To do so, follow these steps:

  1. Install all the prerequisite system requirements for CDAP development.
  2. Either clone the CDAP repo or download a ZIP of the source:
    • Clone the CDAP repository using $ git clone -b v4.1.1 https://github.com/caskdata/cdap.git
    • Download the source as a ZIP from GitHub and unpack the ZIP in a suitable location
  3. In your IDE, install the Scala plugin (for IntelliJ or Eclipse) as there is Scala code in the project.
  4. Open the CDAP project in the IDE as an existing project by finding and opening the cdap/pom.xml.
  5. Resolve dependencies: this can take quite a while, as there are numerous downloads required.
  6. Before starting CDAP, disable audit logs by changing the audit.enabled setting in cdap-default.xml to false. Otherwise, due to CDAP-5864, Kafka errors will appear in the logs.
  7. In the case of IntelliJ, you can create a run configuration to run Standalone CDAP:
    1. Select Run > Edit Configurations...
    2. Add a new "Application" run configuration.
    3. Set "Main class" to be co.cask.cdap.StandaloneMain.
    4. Set "VM options" to -Xmx1024m -XX:MaxPermSize=128m (for in-memory MapReduce jobs).
    5. Click "OK".
    6. You can now use this run configuration to start an instance of Standalone CDAP.

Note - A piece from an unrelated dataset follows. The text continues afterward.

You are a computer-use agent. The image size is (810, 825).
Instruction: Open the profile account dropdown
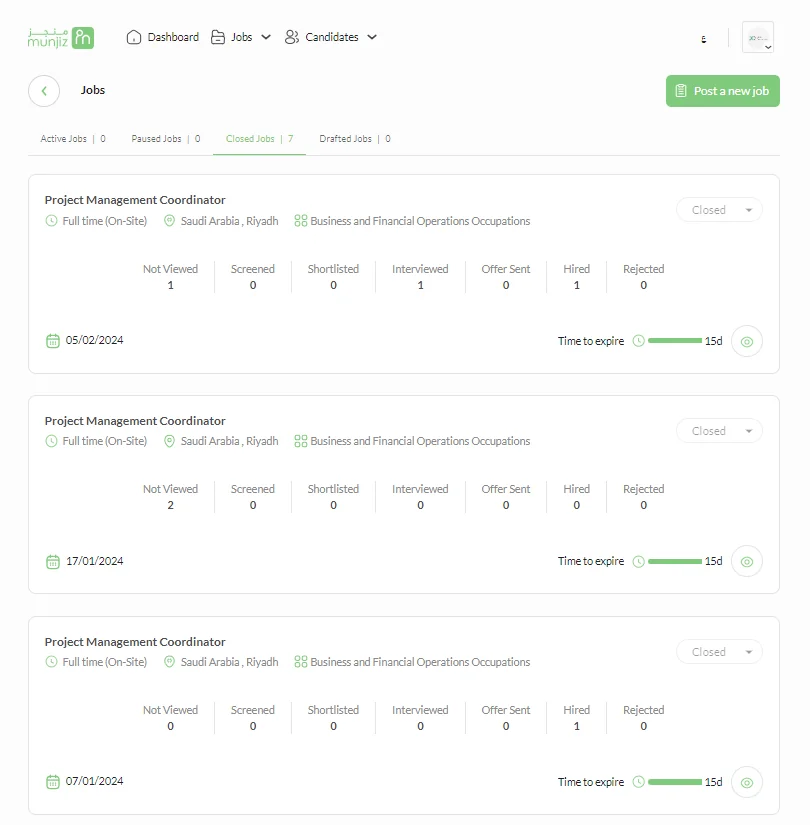click(758, 36)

This will allow you to start CDAP and access it from either the command line (CLI) or through the HTTP RESTful API. To start the CLI, you can either start it from a shell using the cdap script or run the CLIMain class from the IDE.

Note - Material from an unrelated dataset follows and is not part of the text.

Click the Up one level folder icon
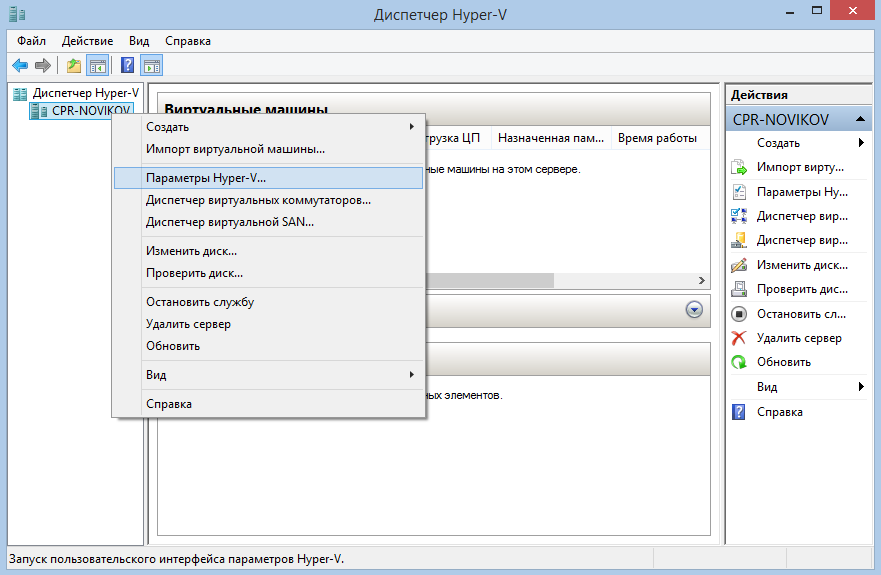This screenshot has width=881, height=575. click(x=73, y=66)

If you want to run and develop the UI, you will need to follow additional instructions in the CDAP UI README.

🔗Starting and Stopping Standalone CDAP

Use the cdap script (located in /opt/cdap/sdk/bin) to start and stop the Standalone CDAP:

$ /opt/cdap/sdk/bin/cdap sdk start
  . . .
$ /opt/cdap/sdk/bin/cdap sdk stop

Note that starting CDAP is not necessary if you use the Virtual Machine, as it starts the Standalone CDAP automatically on startup.

Once CDAP is started successfully, in a web browser you will be able to see the CDAP UI running at http://localhost:11011/, where you can deploy example applications and interact with CDAP.

🔗Building and Running CDAP Applications

See Building and Running CDAP Applications for information on accessing the CDAP CLI and CDAP SDK bin utilities, building examples, starting CDAP, and deploying, starting, and stopping applications.